EFG-Hermes will shut its brokerage at the Abu Dhabi Securities Exchange by the end of the month in an effort to reduce costs, it said yesterday.
The Egyptian investment bank will instead cater to its institutional clients from its headquarters in Dubai amid dwindling demand in the UAE for buying and selling shares among the public.
"We submitted our intention, but we are still working on the operational issues with the stock market and our clients - informing them that we are no longer operating out of Abu Dhabi," said Mohamed Ebeid, the co-head of brokerage at EFG-Hermes in Cairo.
The booths of the Abu Dhabi exchange once buzzed with the urgent chatter of brokers as traders launched their buy and sell orders via paper aeroplanes over the heads of rivals jamming the trading room's floor.
"Today everything is being done remotely. It used to be that you had to have a physical presence because investors would swarm around the offices and brokers traded on orders," Mr Obeid said. "But the culture of trading changed in the last five or six years, mainly because of the correction that happened as a result of the global financial crisis."
Many of those trading booths stood empty yesterday morning, some with the lights off.
Today, only 50 licensed brokerages are operating in the Emirates, down from 110 almost two years ago.

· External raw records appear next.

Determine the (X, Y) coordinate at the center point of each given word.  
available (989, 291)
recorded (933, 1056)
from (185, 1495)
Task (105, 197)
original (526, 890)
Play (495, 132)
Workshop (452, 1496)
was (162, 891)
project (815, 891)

"There has been a restructuring of the traded value rankings by brokerage houses. Previously the top 10 were dominated by banks," said Nabil Farhat, a partner at Al Fajer Securities. "Now we are seeing stand-alone brokerages in the top 10."
Al Fajer Securities, a private brokerage based in Abu Dhabi, ranks sixth in terms of traded value for the month of December. EFG Hermes ranks third.

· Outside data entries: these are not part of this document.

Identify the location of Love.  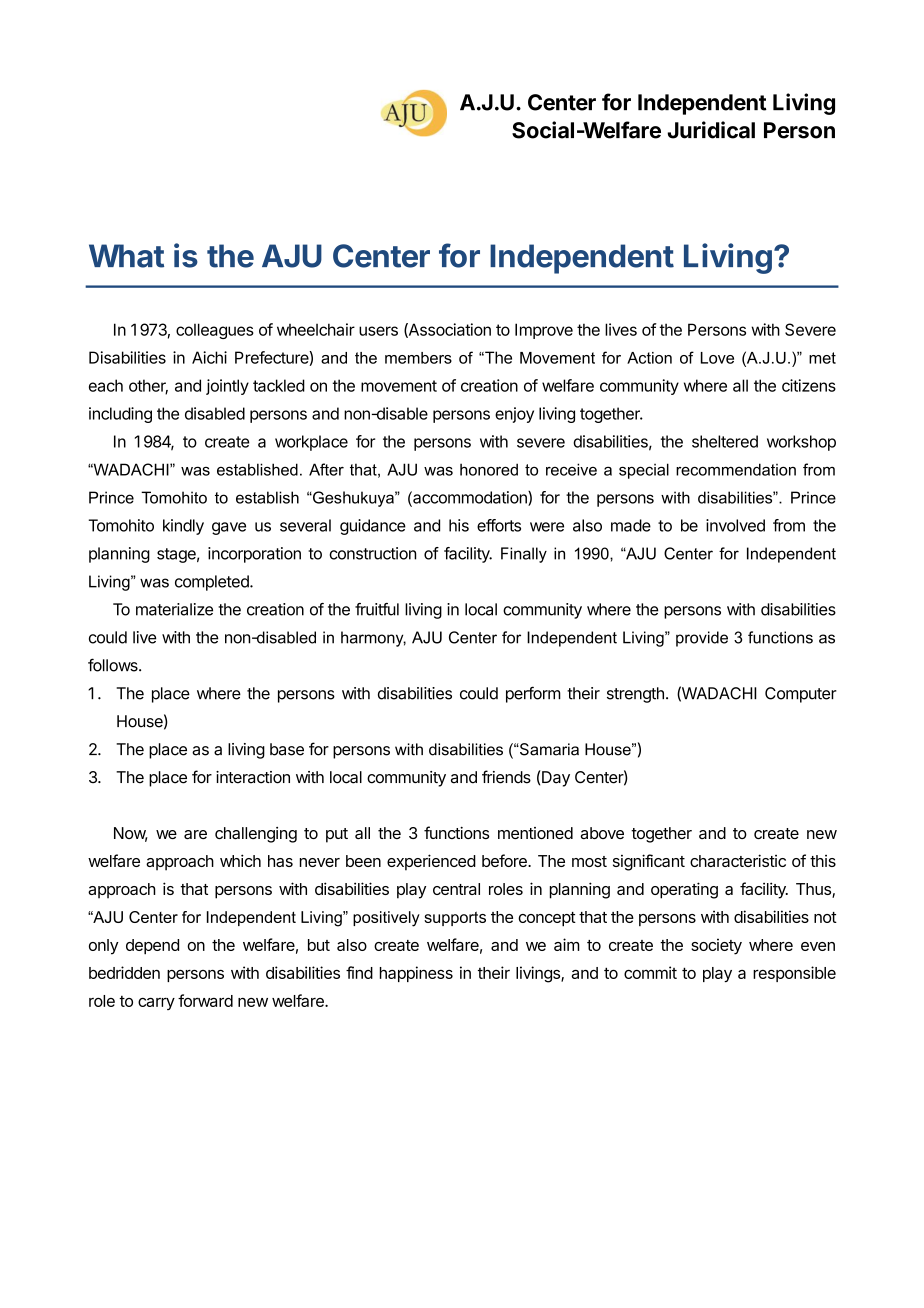
(717, 358).
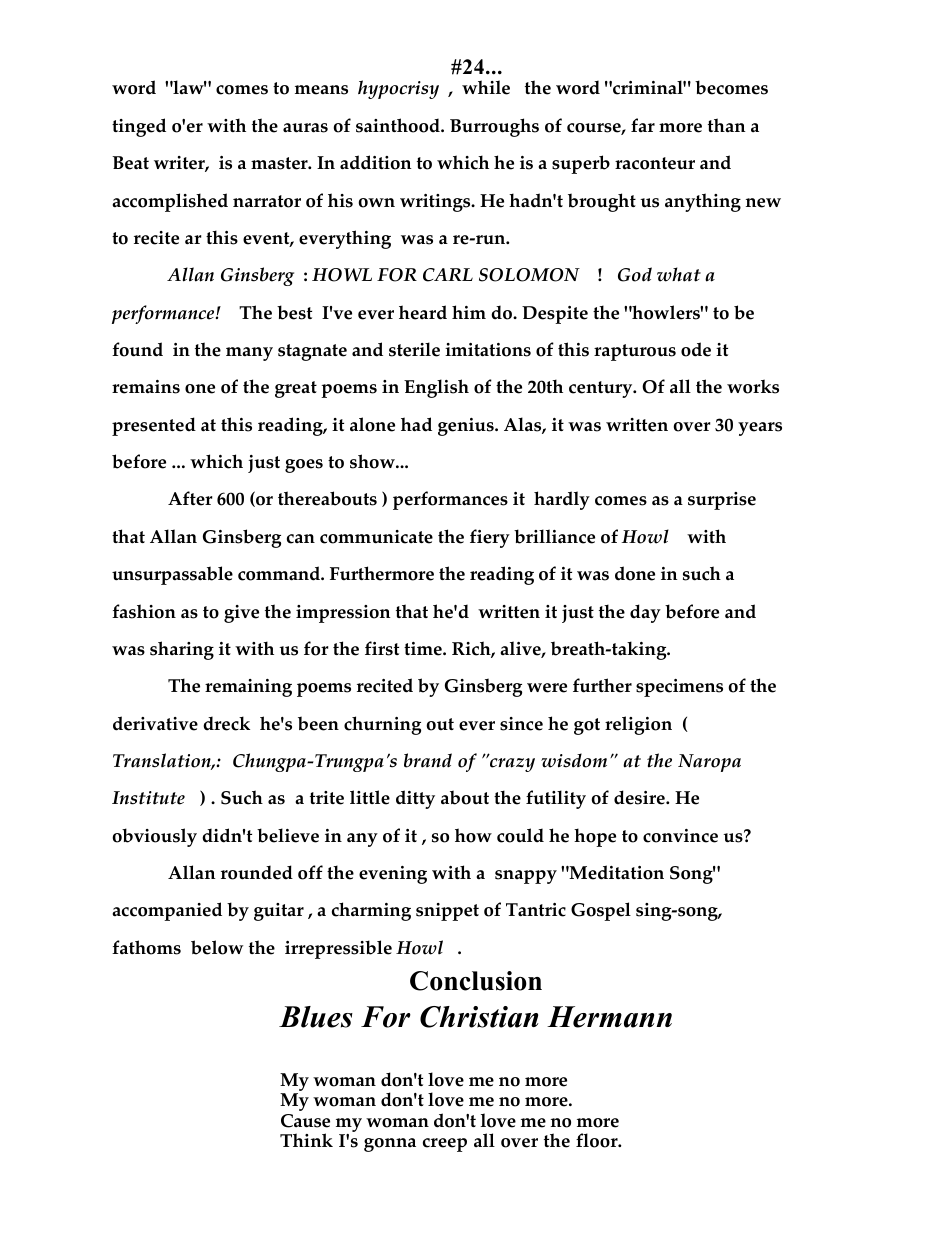  I want to click on than, so click(726, 125).
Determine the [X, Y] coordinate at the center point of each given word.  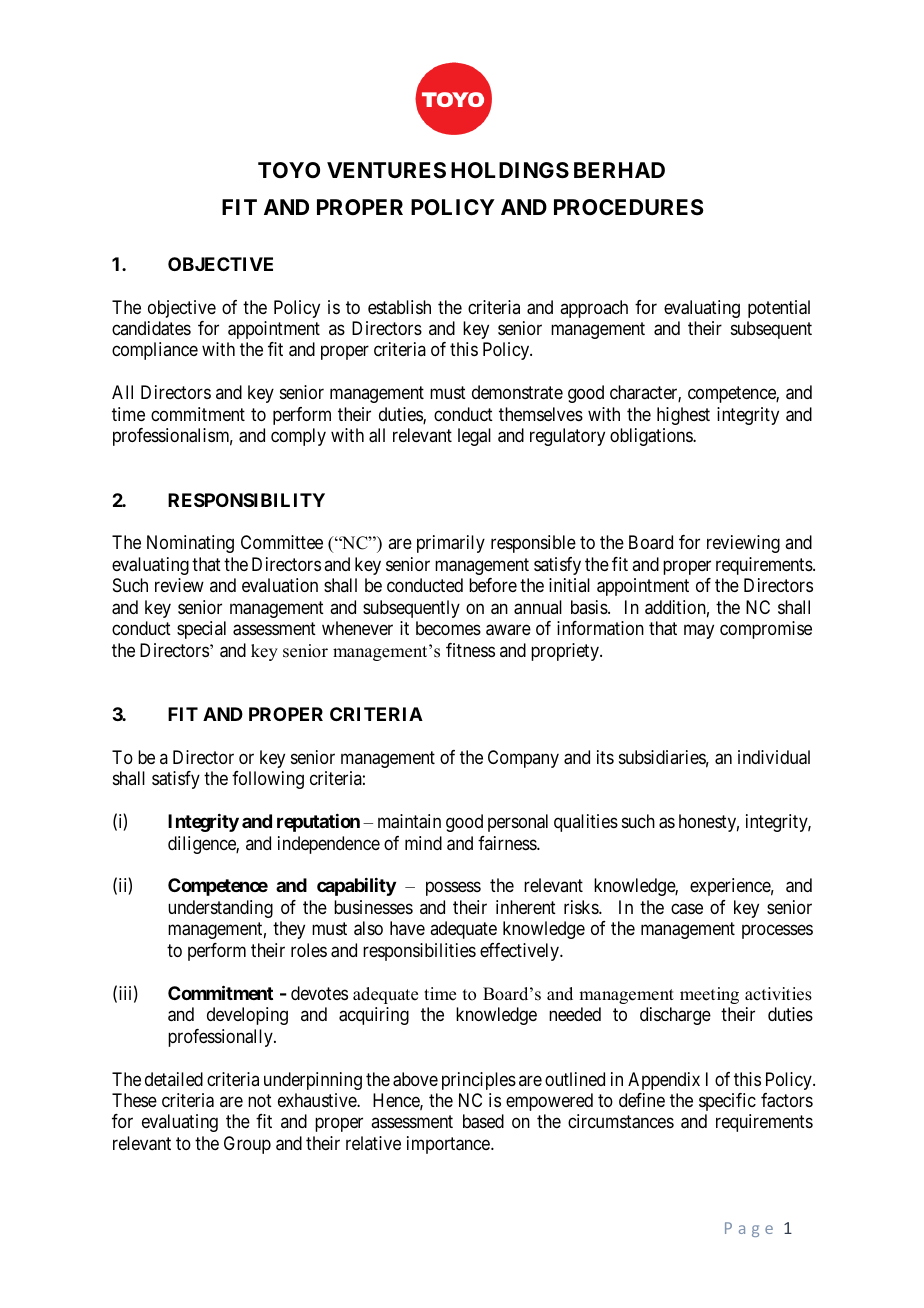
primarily [451, 544]
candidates [151, 328]
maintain [409, 821]
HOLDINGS [510, 170]
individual [774, 757]
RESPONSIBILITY [246, 500]
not [260, 1100]
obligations [652, 437]
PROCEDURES [629, 207]
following [268, 780]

"That is being helped through a rise of commission from volumes coupled with an increase in the brokerages' investment portfolio helped by higher stock prices and cost cutting," Mr Farhat said.
EFG's restructuring effort includes the elimination of seven positions across the UAE.
EFG's local brokerage lost Dh330,982 (US$90,112) in the third quarter, deepening a loss of Dh50,193 in the same period last year.
Trading volumes have reached Dh69.4 billion for Abu Dhabi and Dubai combined this year, an increase compared to last year's Dh57bn figure, but still below the Dh103bn of 2010.
The volume might not be there but the performance is: the ADX General Index has risen almost 10 per cent this year, while the Dubai Financial Market General Index has advanced about 18 per cent in the same period.
The new headquarters of the ADX, valued by Mubadala Development, a strategic investment company owned by the Abu Dhabi Government, at Dh4bn, is nearing completion on Sowwah Island.
Asked whether EFG would like to have a presence in Abu Dhabi's new financial hub, Mr Ebeid said, "We would be interested if at such time, the market volumes justifies being there".
Many foreign investment banks restructured their operations in the UAE last year to cope with falling volumes.
Germany's Deutsche Bank moved its head of equity capital markets back to London from Dubai. Nomura, based in Tokyo, closed its Dubai equity research unit, and HSBC shut its retail brokerage unit in the Emirates.